Counting the number of rows in a sequential file

Posted: Thu Feb 05, 2004 6:25 am
by bapajju
I have a sequential file as source and another sequential file as target. I want to capture the number of records of the source file in the target. Please lemme know how to achieve this.

Thanks
Bapajju

Re: Counting the number of rows in a sequential file

Posted: Thu Feb 05, 2004 6:45 am
by chulett
bapajju wrote:I want to capture the number of records of the source file in the target.
Depends on what this means exactly... Just the number of rows? Appended as a 'trailer' record? Mixed in with your other output?

One way is to use a UNIX script to run 'wc -l', capture the output and send it to the job as a parameter, where it would be available for the duration of the job.

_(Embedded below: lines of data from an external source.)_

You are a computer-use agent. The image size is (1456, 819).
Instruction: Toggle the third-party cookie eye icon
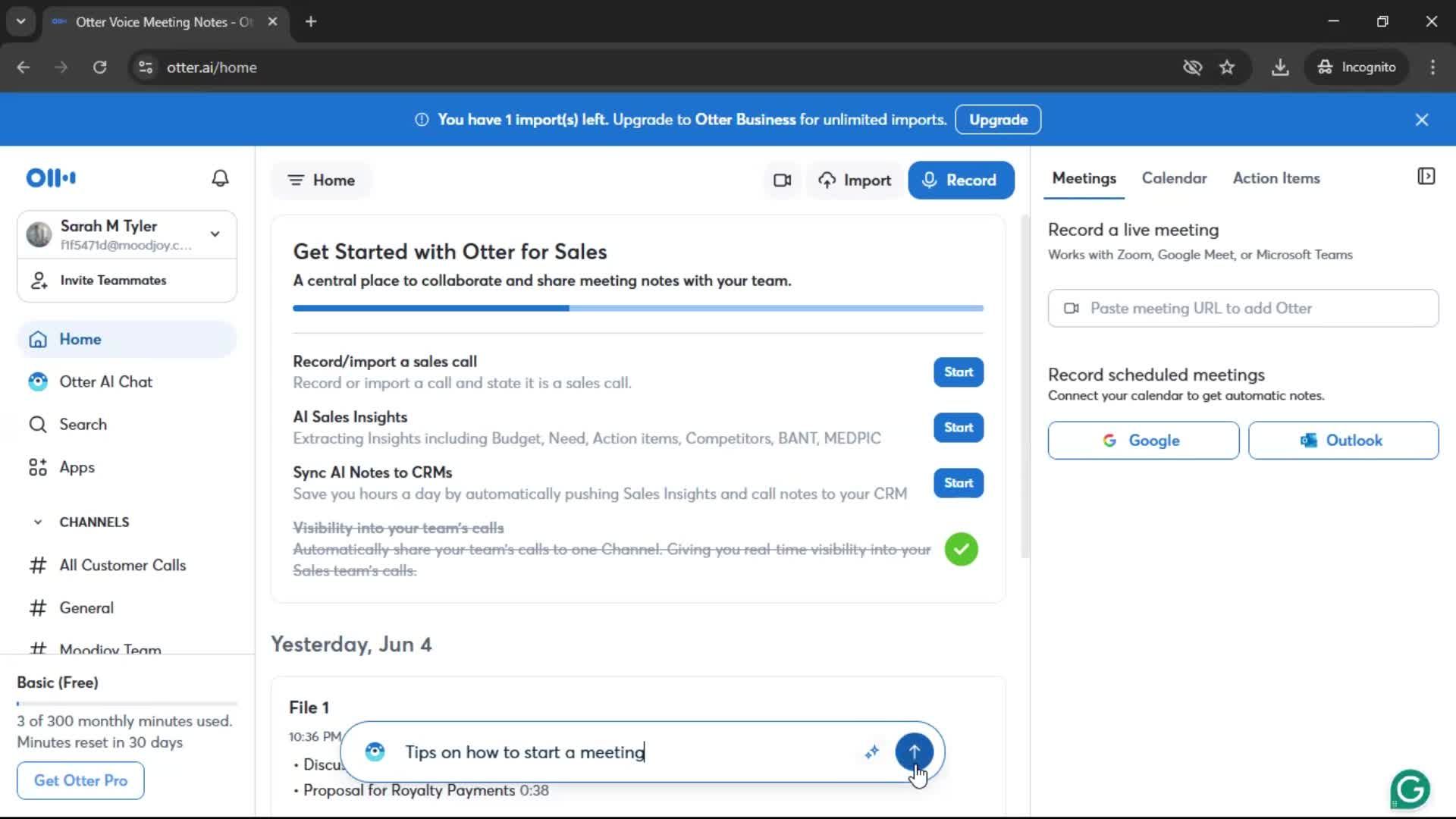pos(1192,67)
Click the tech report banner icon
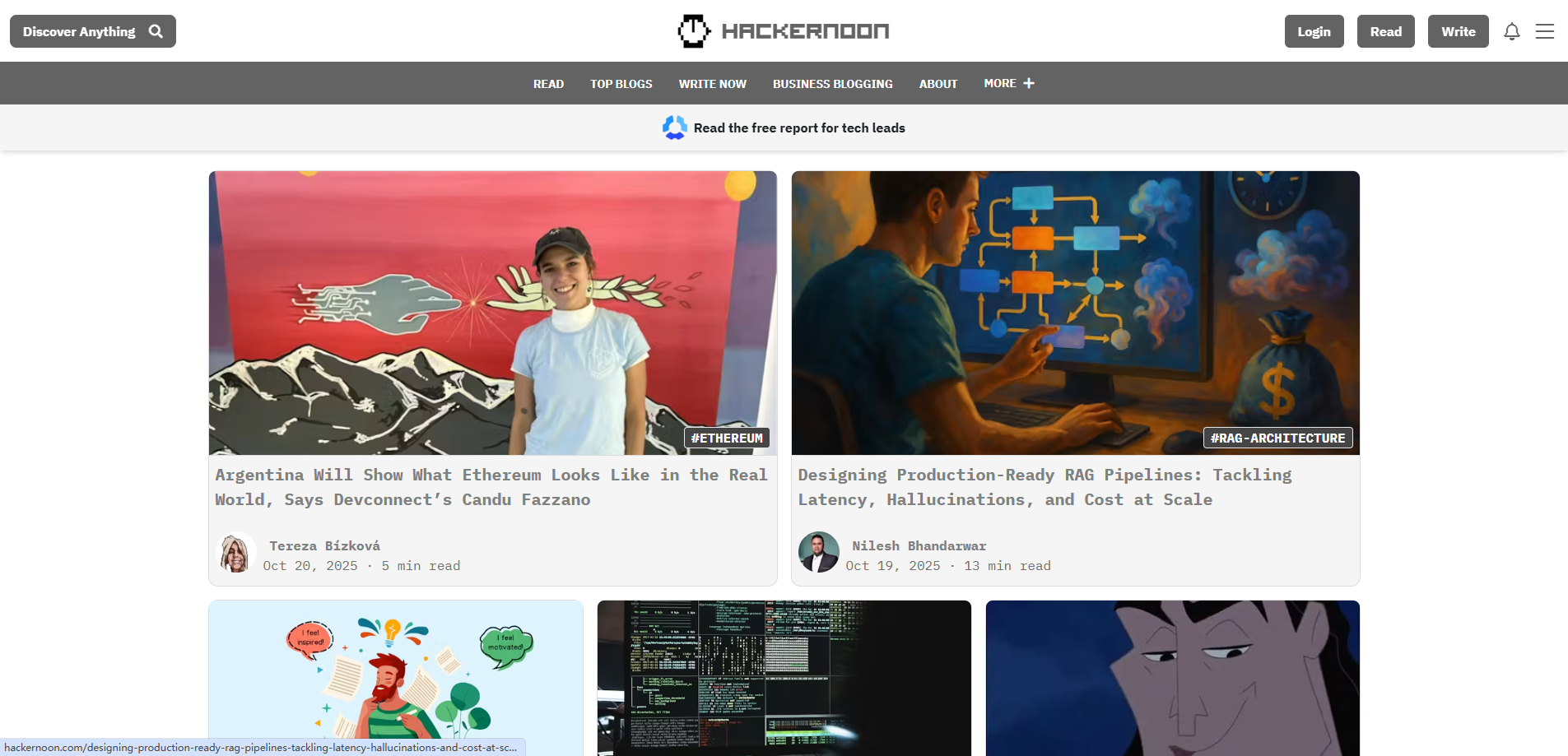 (x=674, y=128)
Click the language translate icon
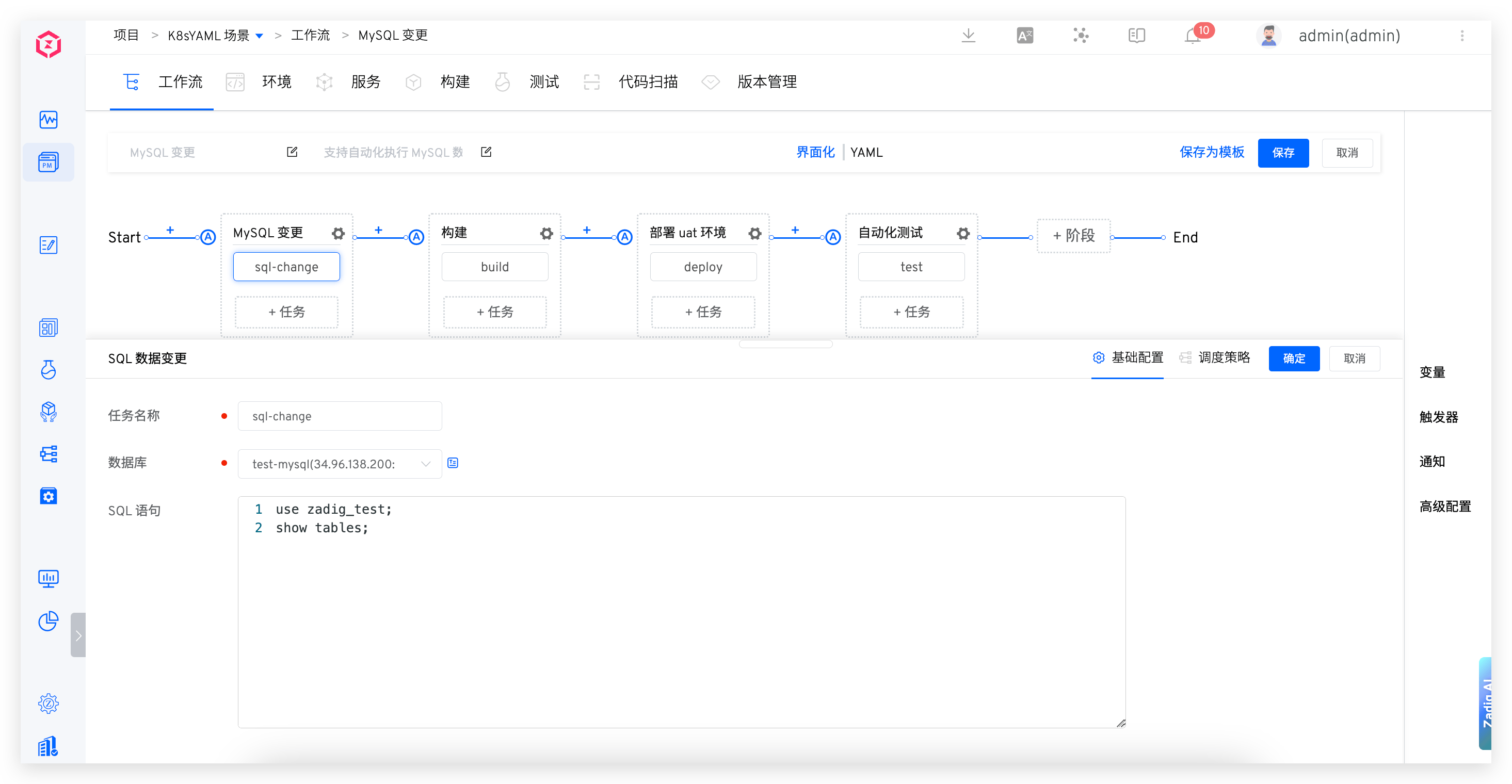Image resolution: width=1512 pixels, height=784 pixels. [x=1025, y=36]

There is also the @INROWCOUNT or @OUTROWCOUNT that can be leveraged, depending on your need, perhaps in a Stage variable.

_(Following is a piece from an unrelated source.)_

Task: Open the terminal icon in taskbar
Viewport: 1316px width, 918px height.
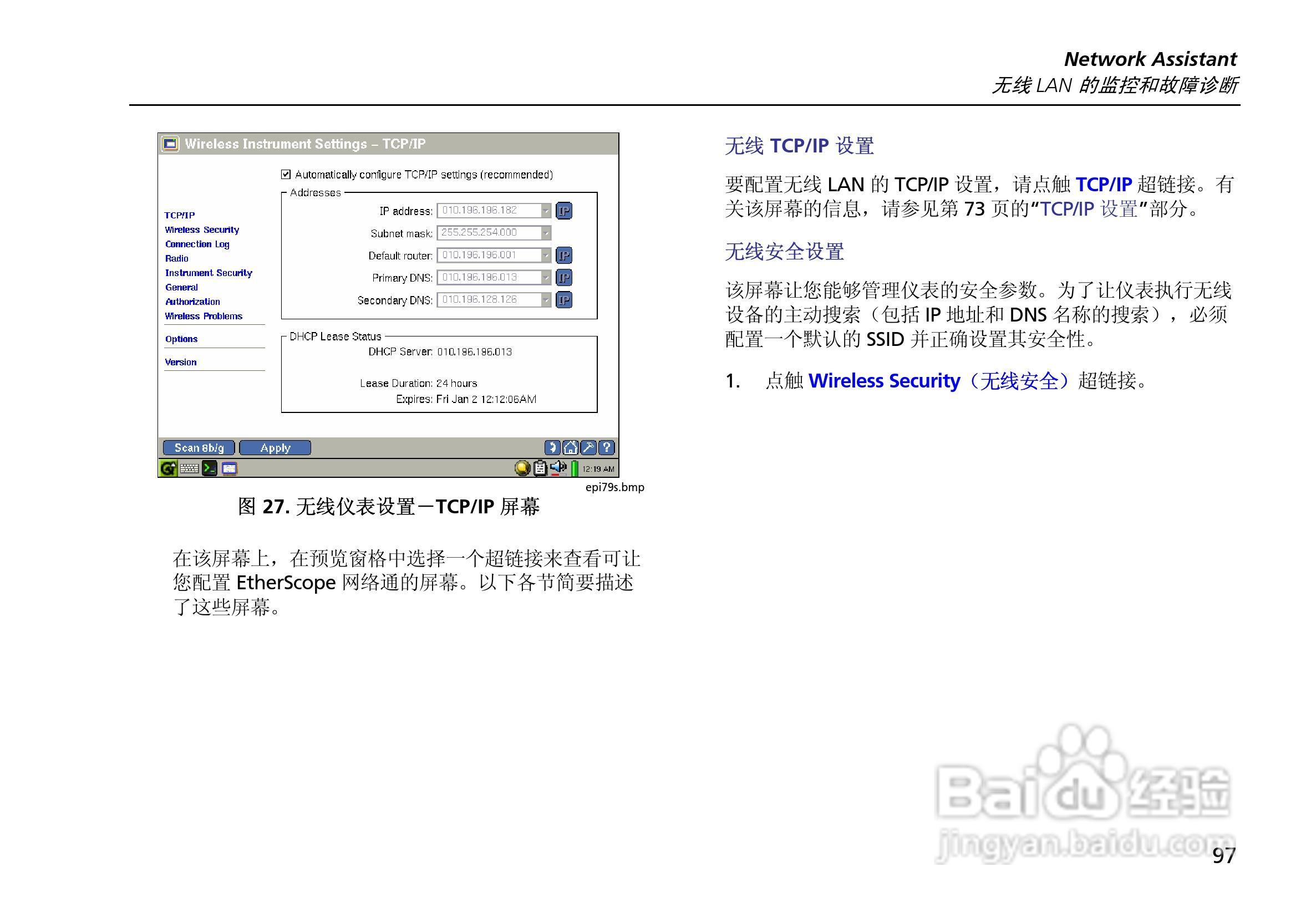Action: pyautogui.click(x=210, y=469)
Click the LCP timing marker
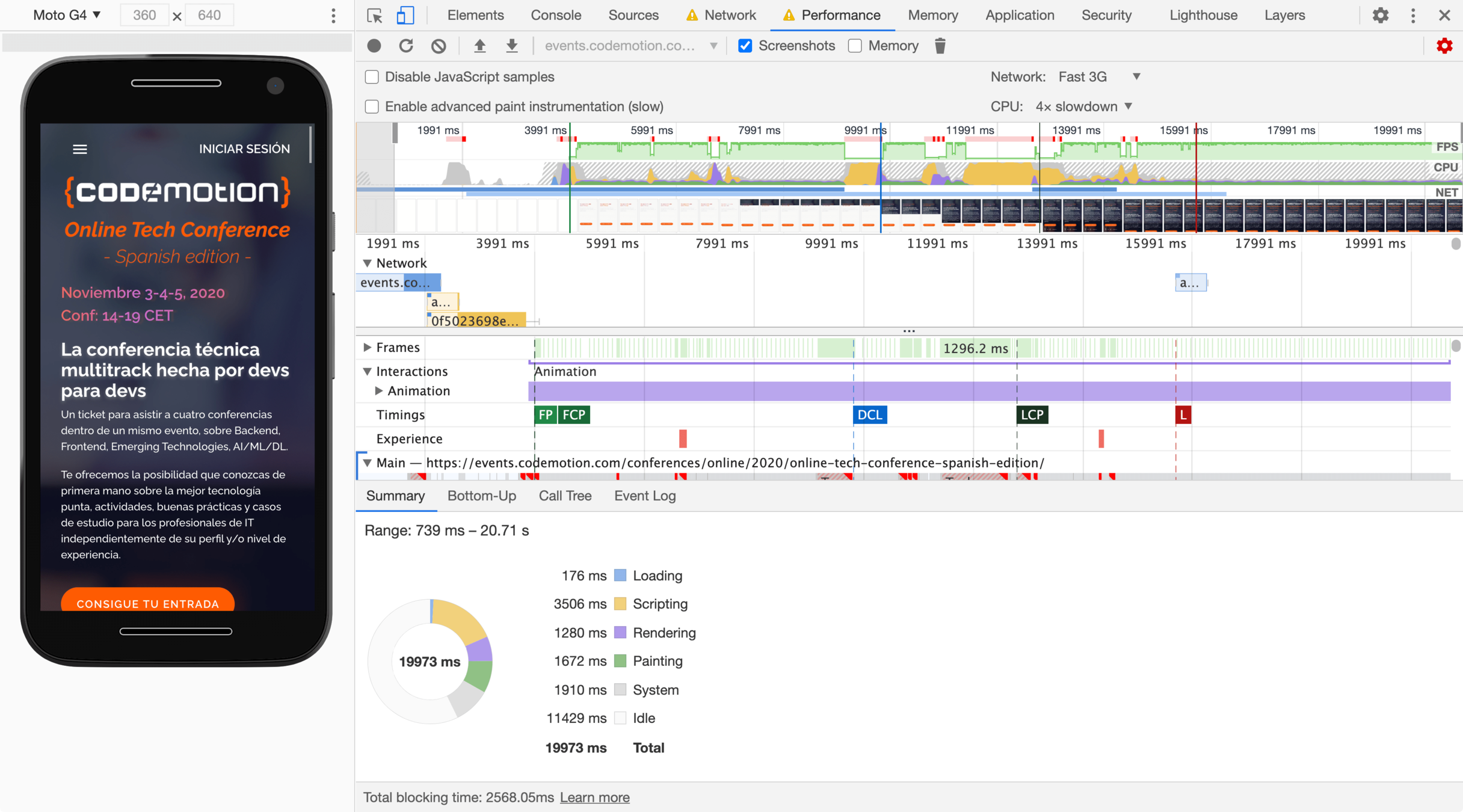 (1032, 415)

Another method is to split another link off your transform with a simple piece of data in it (one field, @INROWNUM or even a constant), pass it thru an Aggregator set to SUM or LAST and then do something with the output. Remembering that you can't have two output streams to the same sequential file, you could run the second one to another file and combine the two in an after-job subroutine that calls another script.

Does any of that help?

Posted: Thu Feb 05, 2004 11:26 am
by jreddy
Elaborating on what Craig said,

Assuming you have only one input column in source sequential stage, just use a source sequential stage followed by an aggregator stage and then the target sequential stage. In the aggregator inputs tab, u need not sort or anything, but in outputs tab, select the derivation as Count(inputlinkname.columnname). This will return the number of rows in input file.
If you have more than one input column in source sequential stage, use another transformer in between the sequential and aggregator stage. And in that just pass one column of the source.

I had a similar situation in one of my jobs and this did the trick. Hope this helps you too.

Posted: Thu Feb 05, 2004 1:23 pm
by chulett
Thansk for the clarification. I meant COUNT when I said SUM, unless you have a need for SUM (which I recently did) that is.

I was doing something similar, except some rows needed to be counted and others didn't. So what I ended up passing to the Aggregator was a 1 for the rows that mattered and a 0 for the ones that didn't. The aggregation method was set to SUM and it worked like a charm for me.

Posted: Thu Feb 05, 2004 3:29 pm
by ray.wurlod
If your job has this design:

SeqFile --> Transformer --> SeqFile

then your job log has an "active stage finishing" event in which the row counts from the input and output links for the Transformer are recorded. This can be inspected from Director, or retrieved by the DSGetLog... functions.